Besides all that, the biggest challenge for me personally is actually to face myself. Taking care of my mental health in this industry and also the fact that I am never satisfied since it needs to be ‘perfect’. The constant fear of not disappointing myself, since those concepts make perfect sense in my head but realising them is a different thing — especially in fashion where the object interacts with the human body. Therefore, most of my projects are happening in the last few days when I am under immense stress because then I just need to deliver, accept some things and just let it go. It is still a thing I need to work on.

h: Could you elaborate on your role as an editorial writer for MOUBSENDOTCOM and how your writing intersects with your artistic practice?

g: I should briefly explain what MOUBSENDOTCOM is. We are a German independent youth culture magazine which reports about independent brands, musicians, artists and other people in the intersection of culture. Founded by my friend Moubarak, who is doing a lot in the local scene in Munich. Since I have an interest in so many different areas and things, I started writing for myself. To express oneself while also explaining certain topics to other people intrigued me. We have a strong creative scene in Germany but it is overlooked or not supported as much as we wish for. By giving them a platform, meeting new people is always exciting, innit? A magazine is a perfect medium to have this intersection of culture, art, fashion, music, etc. and it helps me to disconnect from my personal work sometimes. 

Nevertheless, it is still pretty new and small and I did not have time to make content for it yet but it is in the works for the next few weeks and months!

h: How do you believe art can be a powerful tool for initiating conversations and raising awareness about pressing social issues?

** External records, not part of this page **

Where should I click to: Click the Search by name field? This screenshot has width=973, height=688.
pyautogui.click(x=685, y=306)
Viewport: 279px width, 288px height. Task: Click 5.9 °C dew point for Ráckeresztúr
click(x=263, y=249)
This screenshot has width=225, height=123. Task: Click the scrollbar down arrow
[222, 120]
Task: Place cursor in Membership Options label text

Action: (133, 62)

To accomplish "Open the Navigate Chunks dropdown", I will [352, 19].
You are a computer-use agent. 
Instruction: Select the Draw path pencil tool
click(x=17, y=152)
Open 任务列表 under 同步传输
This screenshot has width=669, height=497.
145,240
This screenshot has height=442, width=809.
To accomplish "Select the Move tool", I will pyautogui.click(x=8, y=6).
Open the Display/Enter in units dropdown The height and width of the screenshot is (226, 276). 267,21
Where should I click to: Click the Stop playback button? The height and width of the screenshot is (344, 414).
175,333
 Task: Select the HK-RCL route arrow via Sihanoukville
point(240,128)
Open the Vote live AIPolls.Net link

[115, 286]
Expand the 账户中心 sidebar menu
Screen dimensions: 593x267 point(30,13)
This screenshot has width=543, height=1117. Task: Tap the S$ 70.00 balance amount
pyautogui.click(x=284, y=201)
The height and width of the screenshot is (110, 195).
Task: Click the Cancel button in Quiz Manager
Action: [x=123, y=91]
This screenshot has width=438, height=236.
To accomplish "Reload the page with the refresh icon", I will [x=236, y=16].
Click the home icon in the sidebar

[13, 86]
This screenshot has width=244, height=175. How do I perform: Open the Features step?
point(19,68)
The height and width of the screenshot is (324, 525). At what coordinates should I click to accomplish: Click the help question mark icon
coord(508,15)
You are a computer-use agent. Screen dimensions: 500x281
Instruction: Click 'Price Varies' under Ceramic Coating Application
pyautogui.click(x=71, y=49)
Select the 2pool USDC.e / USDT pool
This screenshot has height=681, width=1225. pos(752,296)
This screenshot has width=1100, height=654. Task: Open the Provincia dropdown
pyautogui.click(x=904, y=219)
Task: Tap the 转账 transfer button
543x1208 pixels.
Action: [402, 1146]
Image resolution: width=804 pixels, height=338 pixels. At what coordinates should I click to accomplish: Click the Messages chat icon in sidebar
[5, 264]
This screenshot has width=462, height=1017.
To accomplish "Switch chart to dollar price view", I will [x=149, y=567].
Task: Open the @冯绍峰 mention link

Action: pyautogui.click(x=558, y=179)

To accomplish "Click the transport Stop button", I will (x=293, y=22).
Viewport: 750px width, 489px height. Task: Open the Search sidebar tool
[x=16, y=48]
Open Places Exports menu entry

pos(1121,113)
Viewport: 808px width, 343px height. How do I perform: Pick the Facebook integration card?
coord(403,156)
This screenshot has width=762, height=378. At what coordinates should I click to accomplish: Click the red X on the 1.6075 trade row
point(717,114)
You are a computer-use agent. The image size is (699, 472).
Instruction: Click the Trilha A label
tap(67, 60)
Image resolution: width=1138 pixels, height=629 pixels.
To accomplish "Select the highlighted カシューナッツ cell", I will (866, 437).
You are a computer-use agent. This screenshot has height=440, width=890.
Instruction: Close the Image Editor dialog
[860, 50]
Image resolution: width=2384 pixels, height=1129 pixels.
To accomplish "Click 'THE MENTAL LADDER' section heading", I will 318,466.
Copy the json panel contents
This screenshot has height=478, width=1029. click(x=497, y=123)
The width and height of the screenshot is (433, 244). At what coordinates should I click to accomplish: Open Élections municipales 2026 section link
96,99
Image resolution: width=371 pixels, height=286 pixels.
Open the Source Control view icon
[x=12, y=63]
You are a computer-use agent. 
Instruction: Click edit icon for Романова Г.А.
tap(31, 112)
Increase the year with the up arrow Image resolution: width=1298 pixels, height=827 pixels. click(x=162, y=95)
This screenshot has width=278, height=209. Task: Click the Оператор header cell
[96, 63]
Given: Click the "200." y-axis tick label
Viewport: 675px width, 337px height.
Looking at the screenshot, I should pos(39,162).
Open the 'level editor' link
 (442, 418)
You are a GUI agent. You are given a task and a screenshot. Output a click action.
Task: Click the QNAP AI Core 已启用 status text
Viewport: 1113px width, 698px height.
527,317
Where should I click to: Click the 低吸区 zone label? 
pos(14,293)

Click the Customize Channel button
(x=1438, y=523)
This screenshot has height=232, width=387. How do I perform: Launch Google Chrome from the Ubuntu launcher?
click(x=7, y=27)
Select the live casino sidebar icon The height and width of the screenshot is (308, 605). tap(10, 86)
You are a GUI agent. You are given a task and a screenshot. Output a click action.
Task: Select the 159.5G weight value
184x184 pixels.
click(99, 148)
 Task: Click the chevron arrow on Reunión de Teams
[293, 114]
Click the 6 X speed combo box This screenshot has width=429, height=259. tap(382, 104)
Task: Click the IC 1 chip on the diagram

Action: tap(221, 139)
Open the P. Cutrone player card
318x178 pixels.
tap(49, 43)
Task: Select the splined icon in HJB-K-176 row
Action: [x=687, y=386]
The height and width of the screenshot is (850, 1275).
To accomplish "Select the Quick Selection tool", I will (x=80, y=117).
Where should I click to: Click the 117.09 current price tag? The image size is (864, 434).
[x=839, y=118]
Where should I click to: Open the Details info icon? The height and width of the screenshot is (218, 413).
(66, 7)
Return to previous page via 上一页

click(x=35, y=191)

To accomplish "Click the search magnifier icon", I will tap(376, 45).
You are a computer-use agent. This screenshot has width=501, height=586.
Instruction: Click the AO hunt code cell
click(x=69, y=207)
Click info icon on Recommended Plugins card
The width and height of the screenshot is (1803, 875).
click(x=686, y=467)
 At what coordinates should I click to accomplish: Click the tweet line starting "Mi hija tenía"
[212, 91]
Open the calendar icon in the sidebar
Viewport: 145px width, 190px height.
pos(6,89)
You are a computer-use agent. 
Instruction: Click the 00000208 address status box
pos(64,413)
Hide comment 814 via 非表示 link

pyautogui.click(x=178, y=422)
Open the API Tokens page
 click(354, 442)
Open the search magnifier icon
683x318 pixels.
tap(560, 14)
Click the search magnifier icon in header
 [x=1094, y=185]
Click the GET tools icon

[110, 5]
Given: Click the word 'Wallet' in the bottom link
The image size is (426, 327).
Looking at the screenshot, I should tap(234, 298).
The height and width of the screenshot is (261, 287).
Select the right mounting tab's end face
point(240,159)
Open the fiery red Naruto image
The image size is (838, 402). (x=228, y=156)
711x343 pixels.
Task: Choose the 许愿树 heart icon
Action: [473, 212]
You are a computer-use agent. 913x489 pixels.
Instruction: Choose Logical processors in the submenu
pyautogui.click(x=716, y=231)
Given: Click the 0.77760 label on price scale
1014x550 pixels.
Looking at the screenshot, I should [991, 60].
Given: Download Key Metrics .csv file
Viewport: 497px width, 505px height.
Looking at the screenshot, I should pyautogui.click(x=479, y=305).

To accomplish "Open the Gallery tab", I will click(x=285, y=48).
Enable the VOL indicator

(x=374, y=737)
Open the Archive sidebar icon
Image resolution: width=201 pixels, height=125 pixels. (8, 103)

g: As Keith Haring once said: ‘Art is for everybody.’ It is a way to start a dialogue. Some people might think you cannot have an impact with your artwork because most people will not understand it but in my opinion, it is already making an impact by passing the barrier visually or acoustically. The viewer senses something and interprets those things into anything. It can be related to oneself or even a critique but as long as they interact with it, it makes a change in my opinion. Furthermore, as an artist, you have the complete freedom to make whatever you want, so you should push every border you face. I still have a weird feeling about certain art being ‘Instagramable’ and producing things just for visual satisfaction but it makes art less exclusive and elusive, so it is not only a bad thing. Even though my aspiration is to make art for myself. And if it resonates with others, I am happy about it.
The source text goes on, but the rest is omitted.